## begin

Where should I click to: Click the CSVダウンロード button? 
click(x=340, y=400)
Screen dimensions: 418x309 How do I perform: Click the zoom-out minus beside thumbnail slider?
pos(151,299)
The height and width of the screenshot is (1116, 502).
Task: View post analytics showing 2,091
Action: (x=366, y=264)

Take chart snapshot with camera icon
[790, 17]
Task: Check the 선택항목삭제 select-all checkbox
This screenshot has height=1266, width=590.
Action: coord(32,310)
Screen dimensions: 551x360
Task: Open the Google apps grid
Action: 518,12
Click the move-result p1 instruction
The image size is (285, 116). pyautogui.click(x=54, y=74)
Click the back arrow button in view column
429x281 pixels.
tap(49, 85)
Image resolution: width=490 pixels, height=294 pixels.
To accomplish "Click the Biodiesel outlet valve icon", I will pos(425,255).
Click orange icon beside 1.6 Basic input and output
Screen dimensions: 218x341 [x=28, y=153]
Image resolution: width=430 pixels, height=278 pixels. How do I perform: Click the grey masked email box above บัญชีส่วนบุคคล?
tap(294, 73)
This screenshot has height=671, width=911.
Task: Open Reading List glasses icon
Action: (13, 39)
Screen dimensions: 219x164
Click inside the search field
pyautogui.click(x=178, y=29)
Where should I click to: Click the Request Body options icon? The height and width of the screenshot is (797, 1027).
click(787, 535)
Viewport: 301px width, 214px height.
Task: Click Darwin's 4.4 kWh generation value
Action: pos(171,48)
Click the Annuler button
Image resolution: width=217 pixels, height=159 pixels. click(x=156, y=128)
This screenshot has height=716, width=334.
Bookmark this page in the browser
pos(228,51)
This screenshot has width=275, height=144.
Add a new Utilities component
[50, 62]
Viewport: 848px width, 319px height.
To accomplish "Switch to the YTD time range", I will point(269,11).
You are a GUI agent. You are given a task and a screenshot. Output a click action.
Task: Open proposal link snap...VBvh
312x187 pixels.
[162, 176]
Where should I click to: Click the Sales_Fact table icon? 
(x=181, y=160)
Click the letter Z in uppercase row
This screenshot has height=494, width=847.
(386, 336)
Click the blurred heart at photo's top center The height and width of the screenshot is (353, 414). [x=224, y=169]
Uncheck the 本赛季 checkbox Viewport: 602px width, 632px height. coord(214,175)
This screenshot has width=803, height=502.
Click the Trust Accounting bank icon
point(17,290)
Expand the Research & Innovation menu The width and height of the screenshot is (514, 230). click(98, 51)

## end

> WORK REQUIRED:
Copy every line of the data above word for word, with nothing changed or left out.

> THE SOLUTION:
Where should I click to: Click the CSVダウンロード button? 
click(x=340, y=400)
Screen dimensions: 418x309 How do I perform: Click the zoom-out minus beside thumbnail slider?
pos(151,299)
The height and width of the screenshot is (1116, 502).
Task: View post analytics showing 2,091
Action: (x=366, y=264)

Take chart snapshot with camera icon
[790, 17]
Task: Check the 선택항목삭제 select-all checkbox
This screenshot has height=1266, width=590.
Action: coord(32,310)
Screen dimensions: 551x360
Task: Open the Google apps grid
Action: 518,12
Click the move-result p1 instruction
The image size is (285, 116). pyautogui.click(x=54, y=74)
Click the back arrow button in view column
429x281 pixels.
tap(49, 85)
Image resolution: width=490 pixels, height=294 pixels.
To accomplish "Click the Biodiesel outlet valve icon", I will pos(425,255).
Click orange icon beside 1.6 Basic input and output
Screen dimensions: 218x341 [x=28, y=153]
Image resolution: width=430 pixels, height=278 pixels. How do I perform: Click the grey masked email box above บัญชีส่วนบุคคล?
tap(294, 73)
This screenshot has height=671, width=911.
Task: Open Reading List glasses icon
Action: (13, 39)
Screen dimensions: 219x164
Click inside the search field
pyautogui.click(x=178, y=29)
Where should I click to: Click the Request Body options icon? The height and width of the screenshot is (797, 1027).
click(787, 535)
Viewport: 301px width, 214px height.
Task: Click Darwin's 4.4 kWh generation value
Action: pos(171,48)
Click the Annuler button
Image resolution: width=217 pixels, height=159 pixels. click(x=156, y=128)
This screenshot has height=716, width=334.
Bookmark this page in the browser
pos(228,51)
This screenshot has width=275, height=144.
Add a new Utilities component
[50, 62]
Viewport: 848px width, 319px height.
To accomplish "Switch to the YTD time range", I will point(269,11).
You are a GUI agent. You are given a task and a screenshot. Output a click action.
Task: Open proposal link snap...VBvh
312x187 pixels.
[162, 176]
Where should I click to: Click the Sales_Fact table icon? 
(x=181, y=160)
Click the letter Z in uppercase row
This screenshot has height=494, width=847.
(386, 336)
Click the blurred heart at photo's top center The height and width of the screenshot is (353, 414). [x=224, y=169]
Uncheck the 本赛季 checkbox Viewport: 602px width, 632px height. coord(214,175)
This screenshot has width=803, height=502.
Click the Trust Accounting bank icon
point(17,290)
Expand the Research & Innovation menu The width and height of the screenshot is (514, 230). click(98, 51)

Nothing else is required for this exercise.